→ **EXERCISE AIM**: This task calls for every entry below to be repeated exactly.

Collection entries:
▼
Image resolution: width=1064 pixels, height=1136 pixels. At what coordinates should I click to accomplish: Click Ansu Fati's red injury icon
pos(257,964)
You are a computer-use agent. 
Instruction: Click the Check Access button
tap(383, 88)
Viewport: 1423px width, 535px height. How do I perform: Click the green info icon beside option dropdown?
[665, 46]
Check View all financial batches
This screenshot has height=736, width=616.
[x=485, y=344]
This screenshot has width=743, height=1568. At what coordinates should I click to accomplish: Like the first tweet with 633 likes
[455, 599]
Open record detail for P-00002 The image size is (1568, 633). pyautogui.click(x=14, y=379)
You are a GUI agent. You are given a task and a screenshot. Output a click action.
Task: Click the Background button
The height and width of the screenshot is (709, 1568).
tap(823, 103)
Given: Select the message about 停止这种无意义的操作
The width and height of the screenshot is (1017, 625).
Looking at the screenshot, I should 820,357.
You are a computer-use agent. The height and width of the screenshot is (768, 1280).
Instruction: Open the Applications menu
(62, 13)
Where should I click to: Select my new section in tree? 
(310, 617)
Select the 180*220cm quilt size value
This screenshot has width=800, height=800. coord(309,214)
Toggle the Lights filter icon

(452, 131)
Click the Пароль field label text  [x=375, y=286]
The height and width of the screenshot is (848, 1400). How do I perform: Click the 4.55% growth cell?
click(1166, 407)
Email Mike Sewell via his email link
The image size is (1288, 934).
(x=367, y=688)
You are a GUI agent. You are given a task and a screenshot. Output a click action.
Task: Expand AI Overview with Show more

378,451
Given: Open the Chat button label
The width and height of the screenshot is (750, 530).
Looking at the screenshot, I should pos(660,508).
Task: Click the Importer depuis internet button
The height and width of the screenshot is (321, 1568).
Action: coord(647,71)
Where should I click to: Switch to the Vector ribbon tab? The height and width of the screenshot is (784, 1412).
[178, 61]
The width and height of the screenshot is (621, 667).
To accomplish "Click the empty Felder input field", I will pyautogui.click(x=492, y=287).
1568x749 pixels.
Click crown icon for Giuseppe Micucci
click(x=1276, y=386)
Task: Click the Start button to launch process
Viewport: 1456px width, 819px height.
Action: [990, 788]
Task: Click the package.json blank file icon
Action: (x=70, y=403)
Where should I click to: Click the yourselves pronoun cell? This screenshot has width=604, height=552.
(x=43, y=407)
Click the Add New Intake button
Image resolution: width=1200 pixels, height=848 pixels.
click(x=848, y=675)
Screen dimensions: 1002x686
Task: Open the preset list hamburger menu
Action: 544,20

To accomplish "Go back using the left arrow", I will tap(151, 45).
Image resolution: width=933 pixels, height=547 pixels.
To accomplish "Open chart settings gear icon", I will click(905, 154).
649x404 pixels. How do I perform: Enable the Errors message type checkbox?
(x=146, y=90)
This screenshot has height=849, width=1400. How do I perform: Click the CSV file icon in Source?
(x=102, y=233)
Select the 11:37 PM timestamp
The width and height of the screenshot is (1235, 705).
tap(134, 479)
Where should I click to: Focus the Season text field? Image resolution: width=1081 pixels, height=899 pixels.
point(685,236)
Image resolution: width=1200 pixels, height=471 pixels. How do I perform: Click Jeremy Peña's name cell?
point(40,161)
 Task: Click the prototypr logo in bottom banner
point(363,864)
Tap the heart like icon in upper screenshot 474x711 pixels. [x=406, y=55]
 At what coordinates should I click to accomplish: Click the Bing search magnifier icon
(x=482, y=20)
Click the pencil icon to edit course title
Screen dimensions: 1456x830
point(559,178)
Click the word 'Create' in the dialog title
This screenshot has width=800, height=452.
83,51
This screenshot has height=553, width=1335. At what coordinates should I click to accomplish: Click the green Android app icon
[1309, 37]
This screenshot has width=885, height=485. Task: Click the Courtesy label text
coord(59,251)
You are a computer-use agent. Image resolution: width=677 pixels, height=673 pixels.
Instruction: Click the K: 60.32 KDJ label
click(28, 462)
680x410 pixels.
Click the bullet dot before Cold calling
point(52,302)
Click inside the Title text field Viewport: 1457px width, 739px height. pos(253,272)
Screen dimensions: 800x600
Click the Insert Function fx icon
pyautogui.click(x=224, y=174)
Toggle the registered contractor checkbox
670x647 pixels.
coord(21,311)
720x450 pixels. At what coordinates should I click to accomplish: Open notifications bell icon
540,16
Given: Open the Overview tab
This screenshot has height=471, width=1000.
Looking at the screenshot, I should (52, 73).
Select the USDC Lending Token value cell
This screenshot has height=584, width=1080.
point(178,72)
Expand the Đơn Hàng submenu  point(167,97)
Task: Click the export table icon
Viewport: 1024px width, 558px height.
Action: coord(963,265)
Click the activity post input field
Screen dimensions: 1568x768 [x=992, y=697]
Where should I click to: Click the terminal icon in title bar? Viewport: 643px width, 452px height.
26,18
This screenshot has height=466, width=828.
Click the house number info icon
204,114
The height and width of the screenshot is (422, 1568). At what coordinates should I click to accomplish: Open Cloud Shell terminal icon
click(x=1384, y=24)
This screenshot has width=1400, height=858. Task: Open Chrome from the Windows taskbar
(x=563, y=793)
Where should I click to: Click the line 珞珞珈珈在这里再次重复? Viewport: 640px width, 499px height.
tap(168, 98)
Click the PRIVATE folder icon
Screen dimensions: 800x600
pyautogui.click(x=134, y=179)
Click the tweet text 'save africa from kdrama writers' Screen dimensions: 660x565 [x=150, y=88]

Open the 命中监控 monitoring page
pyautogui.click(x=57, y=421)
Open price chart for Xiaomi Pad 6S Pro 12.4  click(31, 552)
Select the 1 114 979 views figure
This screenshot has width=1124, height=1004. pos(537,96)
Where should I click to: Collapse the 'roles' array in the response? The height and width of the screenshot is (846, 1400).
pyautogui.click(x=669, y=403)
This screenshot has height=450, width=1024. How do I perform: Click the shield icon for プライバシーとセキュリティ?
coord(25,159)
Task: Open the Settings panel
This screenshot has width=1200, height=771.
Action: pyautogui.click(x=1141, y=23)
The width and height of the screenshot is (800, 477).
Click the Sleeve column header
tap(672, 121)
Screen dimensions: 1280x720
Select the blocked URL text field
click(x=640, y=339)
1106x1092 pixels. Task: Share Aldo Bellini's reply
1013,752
▲
→ **SOLUTION**:
Image resolution: width=1064 pixels, height=1136 pixels. At what coordinates should I click to accomplish: Click Ansu Fati's red injury icon
pos(257,964)
You are a computer-use agent. 
Instruction: Click the Check Access button
tap(383, 88)
Viewport: 1423px width, 535px height. How do I perform: Click the green info icon beside option dropdown?
[665, 46]
Check View all financial batches
This screenshot has height=736, width=616.
[x=485, y=344]
This screenshot has width=743, height=1568. At what coordinates should I click to accomplish: Like the first tweet with 633 likes
[455, 599]
Open record detail for P-00002 The image size is (1568, 633). pyautogui.click(x=14, y=379)
You are a GUI agent. You are given a task and a screenshot. Output a click action.
Task: Click the Background button
The height and width of the screenshot is (709, 1568).
tap(823, 103)
Given: Select the message about 停止这种无意义的操作
The width and height of the screenshot is (1017, 625).
Looking at the screenshot, I should 820,357.
You are a computer-use agent. The height and width of the screenshot is (768, 1280).
Instruction: Open the Applications menu
(62, 13)
Where should I click to: Select my new section in tree? 
(310, 617)
Select the 180*220cm quilt size value
This screenshot has width=800, height=800. coord(309,214)
Toggle the Lights filter icon

(452, 131)
Click the Пароль field label text  [x=375, y=286]
The height and width of the screenshot is (848, 1400). How do I perform: Click the 4.55% growth cell?
click(1166, 407)
Email Mike Sewell via his email link
The image size is (1288, 934).
(x=367, y=688)
You are a GUI agent. You are given a task and a screenshot. Output a click action.
Task: Expand AI Overview with Show more

378,451
Given: Open the Chat button label
The width and height of the screenshot is (750, 530).
Looking at the screenshot, I should pos(660,508).
Task: Click the Importer depuis internet button
The height and width of the screenshot is (321, 1568).
Action: coord(647,71)
Where should I click to: Switch to the Vector ribbon tab? The height and width of the screenshot is (784, 1412).
[178, 61]
The width and height of the screenshot is (621, 667).
To accomplish "Click the empty Felder input field", I will pyautogui.click(x=492, y=287).
1568x749 pixels.
Click crown icon for Giuseppe Micucci
click(x=1276, y=386)
Task: Click the Start button to launch process
Viewport: 1456px width, 819px height.
Action: [990, 788]
Task: Click the package.json blank file icon
Action: (x=70, y=403)
Where should I click to: Click the yourselves pronoun cell? This screenshot has width=604, height=552.
(x=43, y=407)
Click the Add New Intake button
Image resolution: width=1200 pixels, height=848 pixels.
click(x=848, y=675)
Screen dimensions: 1002x686
Task: Open the preset list hamburger menu
Action: 544,20

To accomplish "Go back using the left arrow", I will tap(151, 45).
Image resolution: width=933 pixels, height=547 pixels.
To accomplish "Open chart settings gear icon", I will click(905, 154).
649x404 pixels. How do I perform: Enable the Errors message type checkbox?
(x=146, y=90)
This screenshot has height=849, width=1400. How do I perform: Click the CSV file icon in Source?
(x=102, y=233)
Select the 11:37 PM timestamp
The width and height of the screenshot is (1235, 705).
tap(134, 479)
Where should I click to: Focus the Season text field? Image resolution: width=1081 pixels, height=899 pixels.
point(685,236)
Image resolution: width=1200 pixels, height=471 pixels. How do I perform: Click Jeremy Peña's name cell?
point(40,161)
 Task: Click the prototypr logo in bottom banner
point(363,864)
Tap the heart like icon in upper screenshot 474x711 pixels. [x=406, y=55]
 At what coordinates should I click to accomplish: Click the Bing search magnifier icon
(x=482, y=20)
Click the pencil icon to edit course title
Screen dimensions: 1456x830
point(559,178)
Click the word 'Create' in the dialog title
This screenshot has width=800, height=452.
83,51
This screenshot has height=553, width=1335. At what coordinates should I click to accomplish: Click the green Android app icon
[1309, 37]
This screenshot has width=885, height=485. Task: Click the Courtesy label text
coord(59,251)
You are a computer-use agent. Image resolution: width=677 pixels, height=673 pixels.
Instruction: Click the K: 60.32 KDJ label
click(28, 462)
680x410 pixels.
Click the bullet dot before Cold calling
point(52,302)
Click inside the Title text field Viewport: 1457px width, 739px height. pos(253,272)
Screen dimensions: 800x600
Click the Insert Function fx icon
pyautogui.click(x=224, y=174)
Toggle the registered contractor checkbox
670x647 pixels.
coord(21,311)
720x450 pixels. At what coordinates should I click to accomplish: Open notifications bell icon
540,16
Given: Open the Overview tab
This screenshot has height=471, width=1000.
Looking at the screenshot, I should (52, 73).
Select the USDC Lending Token value cell
This screenshot has height=584, width=1080.
point(178,72)
Expand the Đơn Hàng submenu  point(167,97)
Task: Click the export table icon
Viewport: 1024px width, 558px height.
Action: coord(963,265)
Click the activity post input field
Screen dimensions: 1568x768 [x=992, y=697]
Where should I click to: Click the terminal icon in title bar? Viewport: 643px width, 452px height.
26,18
This screenshot has height=466, width=828.
Click the house number info icon
204,114
The height and width of the screenshot is (422, 1568). At what coordinates should I click to accomplish: Open Cloud Shell terminal icon
click(x=1384, y=24)
This screenshot has width=1400, height=858. Task: Open Chrome from the Windows taskbar
(x=563, y=793)
Where should I click to: Click the line 珞珞珈珈在这里再次重复? Viewport: 640px width, 499px height.
tap(168, 98)
Click the PRIVATE folder icon
Screen dimensions: 800x600
pyautogui.click(x=134, y=179)
Click the tweet text 'save africa from kdrama writers' Screen dimensions: 660x565 [x=150, y=88]

Open the 命中监控 monitoring page
pyautogui.click(x=57, y=421)
Open price chart for Xiaomi Pad 6S Pro 12.4  click(31, 552)
Select the 1 114 979 views figure
This screenshot has width=1124, height=1004. pos(537,96)
Where should I click to: Collapse the 'roles' array in the response? The height and width of the screenshot is (846, 1400).
pyautogui.click(x=669, y=403)
This screenshot has height=450, width=1024. How do I perform: Click the shield icon for プライバシーとセキュリティ?
coord(25,159)
Task: Open the Settings panel
This screenshot has width=1200, height=771.
Action: pyautogui.click(x=1141, y=23)
The width and height of the screenshot is (800, 477).
Click the Sleeve column header
tap(672, 121)
Screen dimensions: 1280x720
Select the blocked URL text field
click(x=640, y=339)
1106x1092 pixels. Task: Share Aldo Bellini's reply
1013,752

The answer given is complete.